OpenAI Codex is draining quota faster than expected because cloud tasks and local tasks now share the same weekly quota pool - a silent change made in late 2025 with no announcement. This is compounded by a confirmed scaling bug in v0.40.0 where the 5-hour and weekly limits don’t increase proportionally, and an undocumented API key routing issue that can bill organisation API credits instead of your ChatGPT subscription.
After tracking quota consumption across my own Pro account and correlating it with reports from GitHub issue #13186, Reddit, and the OpenAI community forums, the pattern is clear: a single cloud task that spins up a sandboxed VM and loads a 192K-token context window can silently consume the same budget as dozens of local CLI prompts. There is no pre-task estimate, no confirmation prompt, and no way to know the cost until your dashboard reads 0%.

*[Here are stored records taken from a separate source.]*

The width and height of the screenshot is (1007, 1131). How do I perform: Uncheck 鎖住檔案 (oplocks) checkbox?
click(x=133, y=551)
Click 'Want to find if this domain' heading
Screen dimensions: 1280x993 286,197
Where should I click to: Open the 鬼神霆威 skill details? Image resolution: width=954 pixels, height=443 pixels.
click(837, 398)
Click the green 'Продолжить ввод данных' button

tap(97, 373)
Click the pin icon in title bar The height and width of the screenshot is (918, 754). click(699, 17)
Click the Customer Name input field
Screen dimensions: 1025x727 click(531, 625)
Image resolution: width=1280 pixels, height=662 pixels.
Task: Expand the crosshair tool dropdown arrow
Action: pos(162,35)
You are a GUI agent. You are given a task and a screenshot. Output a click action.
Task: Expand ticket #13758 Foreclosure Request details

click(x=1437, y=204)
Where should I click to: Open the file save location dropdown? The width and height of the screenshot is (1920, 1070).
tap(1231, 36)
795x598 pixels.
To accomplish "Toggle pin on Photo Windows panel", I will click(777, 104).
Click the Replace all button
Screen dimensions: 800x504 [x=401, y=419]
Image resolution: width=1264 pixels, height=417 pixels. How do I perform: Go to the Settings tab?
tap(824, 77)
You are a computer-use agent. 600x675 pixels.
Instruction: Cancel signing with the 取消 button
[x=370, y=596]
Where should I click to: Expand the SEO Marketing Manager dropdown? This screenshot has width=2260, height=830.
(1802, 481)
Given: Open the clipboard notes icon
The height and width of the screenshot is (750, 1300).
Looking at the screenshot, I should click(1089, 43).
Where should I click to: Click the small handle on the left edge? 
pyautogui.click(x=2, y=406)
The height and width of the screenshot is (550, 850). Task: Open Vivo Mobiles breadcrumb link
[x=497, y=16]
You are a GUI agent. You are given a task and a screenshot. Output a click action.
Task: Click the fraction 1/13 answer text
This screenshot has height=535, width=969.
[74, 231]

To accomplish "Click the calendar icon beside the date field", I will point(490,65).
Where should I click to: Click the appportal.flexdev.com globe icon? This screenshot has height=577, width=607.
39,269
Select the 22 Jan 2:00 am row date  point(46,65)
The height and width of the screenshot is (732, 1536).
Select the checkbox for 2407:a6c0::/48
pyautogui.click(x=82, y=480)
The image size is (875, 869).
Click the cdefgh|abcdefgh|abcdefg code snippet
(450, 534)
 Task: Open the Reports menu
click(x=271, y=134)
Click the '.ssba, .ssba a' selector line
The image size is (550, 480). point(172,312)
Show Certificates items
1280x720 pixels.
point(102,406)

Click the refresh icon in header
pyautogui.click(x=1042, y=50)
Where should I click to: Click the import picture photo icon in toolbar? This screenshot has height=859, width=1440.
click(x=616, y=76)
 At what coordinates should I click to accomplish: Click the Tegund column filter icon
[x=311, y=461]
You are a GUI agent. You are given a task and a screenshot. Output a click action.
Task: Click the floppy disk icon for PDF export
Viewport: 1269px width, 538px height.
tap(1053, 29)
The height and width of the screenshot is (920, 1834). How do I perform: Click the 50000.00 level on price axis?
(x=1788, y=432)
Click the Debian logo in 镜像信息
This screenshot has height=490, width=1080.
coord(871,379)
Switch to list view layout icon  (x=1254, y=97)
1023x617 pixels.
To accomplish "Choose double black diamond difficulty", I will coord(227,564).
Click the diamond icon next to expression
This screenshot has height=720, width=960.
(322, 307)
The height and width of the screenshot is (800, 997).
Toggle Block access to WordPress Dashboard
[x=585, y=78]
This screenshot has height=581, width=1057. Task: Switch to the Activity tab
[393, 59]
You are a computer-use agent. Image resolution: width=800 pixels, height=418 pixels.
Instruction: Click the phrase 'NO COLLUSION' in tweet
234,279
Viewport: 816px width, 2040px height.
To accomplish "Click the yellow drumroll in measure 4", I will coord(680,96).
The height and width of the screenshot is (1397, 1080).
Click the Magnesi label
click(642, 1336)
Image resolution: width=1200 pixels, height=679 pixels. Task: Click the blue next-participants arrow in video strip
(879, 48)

We’re calling the worst part of this Phantom Quota - quota consumed by tasks that hang, time out, or fail without returning any usable output. You pay for the tokens. You get nothing back. There’s no reclaim mechanism.
TL;DR: OpenAI Codex Quota Drain
- The Silent Change: Cloud tasks no longer have their own quota pool - they now share the same 5-hour and weekly budget as local tasks. No announcement was made.
- The Scaling Bug: In v0.40.0, the 5-hour limit and weekly limit don’t scale proportionally. OpenAI acknowledged this as a bug.
- The API Key Trap: Codex CLI may silently route requests through your org API key, billing your paid API credits at pay-as-you-go rates instead of your subscription.
- Phantom Quota: Hung or failed tasks still consume your token allocation with no reclaim mechanism.
- The Response: OpenAI’s collaborator-badged engineer blamed users: “It’s likely in how you’re using Codex.” The comment earned a wall of downvotes.
- The Fix: Run
/statusto check limits, prefer local tasks, unsetOPENAI_API_KEYfor org accounts, usecodex-mini-latestfor routine work, and use the Web UI as a fallback, Pro users can use spark model.
Timeline: How the Codex Quota Crisis Unfolded
Understanding the sequence matters - this wasn’t a single event, but a slow erosion of limits with no communication:
- Pre-November 2025: Cloud tasks have a separate, generous quota pool. OpenAI pricing page advertises “generous limits for a limited time.”
- November 2025: “Generous limits” language silently removed from the pricing page. Cloud and local tasks merged into a shared quota pool. No announcement, no changelog.
- Late 2025 (v0.40.0): Users confirm the 5-hour and weekly limits don’t scale proportionally - a 2% increase in the 5-hour window yields only 1% weekly.
- December 2025: OpenAI acknowledges the scaling bug and provides credits to affected cloud task users.
- February 2026: GPT-5.3-Codex released. Codex macOS app launched. Quota structure remains unchanged, but 2x for limited time.
- March 2026: Core quota caps, Phantom Quota, and transparency gaps remain unaddressed.GitHub issue #13186 opened.
etraut-openairesponds: “It’s likely in how you’re using Codex.” Mass downvotes follow.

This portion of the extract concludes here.